All lines in the records that carry the string "Address" are to be shown.

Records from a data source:
....

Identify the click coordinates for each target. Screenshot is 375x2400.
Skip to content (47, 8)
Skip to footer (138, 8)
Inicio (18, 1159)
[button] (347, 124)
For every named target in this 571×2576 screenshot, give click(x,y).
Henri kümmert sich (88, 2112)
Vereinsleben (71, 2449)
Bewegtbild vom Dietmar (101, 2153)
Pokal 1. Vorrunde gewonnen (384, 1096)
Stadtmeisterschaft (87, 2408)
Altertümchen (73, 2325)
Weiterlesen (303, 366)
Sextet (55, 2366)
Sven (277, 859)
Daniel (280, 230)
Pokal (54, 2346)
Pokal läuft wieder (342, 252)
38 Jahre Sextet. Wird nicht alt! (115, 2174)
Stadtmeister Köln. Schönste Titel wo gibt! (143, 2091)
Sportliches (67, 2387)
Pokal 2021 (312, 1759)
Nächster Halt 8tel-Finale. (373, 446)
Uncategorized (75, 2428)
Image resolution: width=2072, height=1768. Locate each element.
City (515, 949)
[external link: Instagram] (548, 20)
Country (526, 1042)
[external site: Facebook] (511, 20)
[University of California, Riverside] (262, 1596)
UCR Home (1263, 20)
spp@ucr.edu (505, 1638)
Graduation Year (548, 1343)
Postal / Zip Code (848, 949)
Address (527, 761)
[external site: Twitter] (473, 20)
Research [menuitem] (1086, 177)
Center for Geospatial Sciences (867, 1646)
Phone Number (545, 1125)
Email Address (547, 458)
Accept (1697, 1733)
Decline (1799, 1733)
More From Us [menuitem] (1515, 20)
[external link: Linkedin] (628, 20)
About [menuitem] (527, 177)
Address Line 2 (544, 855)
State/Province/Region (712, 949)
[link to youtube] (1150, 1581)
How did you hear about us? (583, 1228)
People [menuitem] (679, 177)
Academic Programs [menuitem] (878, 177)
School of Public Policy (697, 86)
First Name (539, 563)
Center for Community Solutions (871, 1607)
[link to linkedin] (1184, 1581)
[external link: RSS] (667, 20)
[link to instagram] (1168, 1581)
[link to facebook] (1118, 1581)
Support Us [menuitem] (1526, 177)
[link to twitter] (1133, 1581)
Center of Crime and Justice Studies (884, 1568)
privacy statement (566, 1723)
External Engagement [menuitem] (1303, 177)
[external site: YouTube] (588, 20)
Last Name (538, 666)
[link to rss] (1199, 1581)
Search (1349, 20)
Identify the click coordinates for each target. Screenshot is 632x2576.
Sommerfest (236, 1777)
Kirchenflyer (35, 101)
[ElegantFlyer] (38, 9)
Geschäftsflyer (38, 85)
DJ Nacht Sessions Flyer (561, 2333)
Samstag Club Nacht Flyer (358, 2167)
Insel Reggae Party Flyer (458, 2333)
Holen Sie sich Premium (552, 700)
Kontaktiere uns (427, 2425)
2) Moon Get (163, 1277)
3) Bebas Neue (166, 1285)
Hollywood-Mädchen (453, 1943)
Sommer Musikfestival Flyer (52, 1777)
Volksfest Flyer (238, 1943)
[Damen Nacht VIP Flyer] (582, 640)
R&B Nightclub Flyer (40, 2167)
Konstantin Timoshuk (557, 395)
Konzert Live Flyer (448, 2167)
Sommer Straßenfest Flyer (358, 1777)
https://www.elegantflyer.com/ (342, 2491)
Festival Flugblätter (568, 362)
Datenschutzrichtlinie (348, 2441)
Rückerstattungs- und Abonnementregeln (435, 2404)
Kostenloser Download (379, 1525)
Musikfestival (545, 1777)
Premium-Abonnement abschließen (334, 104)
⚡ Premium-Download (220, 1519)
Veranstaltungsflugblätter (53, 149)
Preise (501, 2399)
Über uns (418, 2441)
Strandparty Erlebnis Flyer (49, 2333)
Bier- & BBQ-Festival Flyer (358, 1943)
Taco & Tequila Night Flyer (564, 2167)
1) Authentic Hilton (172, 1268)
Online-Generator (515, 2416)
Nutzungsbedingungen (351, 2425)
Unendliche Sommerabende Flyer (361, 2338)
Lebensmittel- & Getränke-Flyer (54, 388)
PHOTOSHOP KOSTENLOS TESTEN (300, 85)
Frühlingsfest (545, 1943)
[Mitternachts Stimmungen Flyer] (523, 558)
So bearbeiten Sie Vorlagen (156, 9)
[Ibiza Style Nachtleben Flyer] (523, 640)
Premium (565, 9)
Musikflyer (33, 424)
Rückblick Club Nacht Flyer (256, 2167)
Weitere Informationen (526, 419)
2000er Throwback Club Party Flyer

....

Task result
Address (527, 761)
Email Address (547, 458)
Address Line 2 (544, 855)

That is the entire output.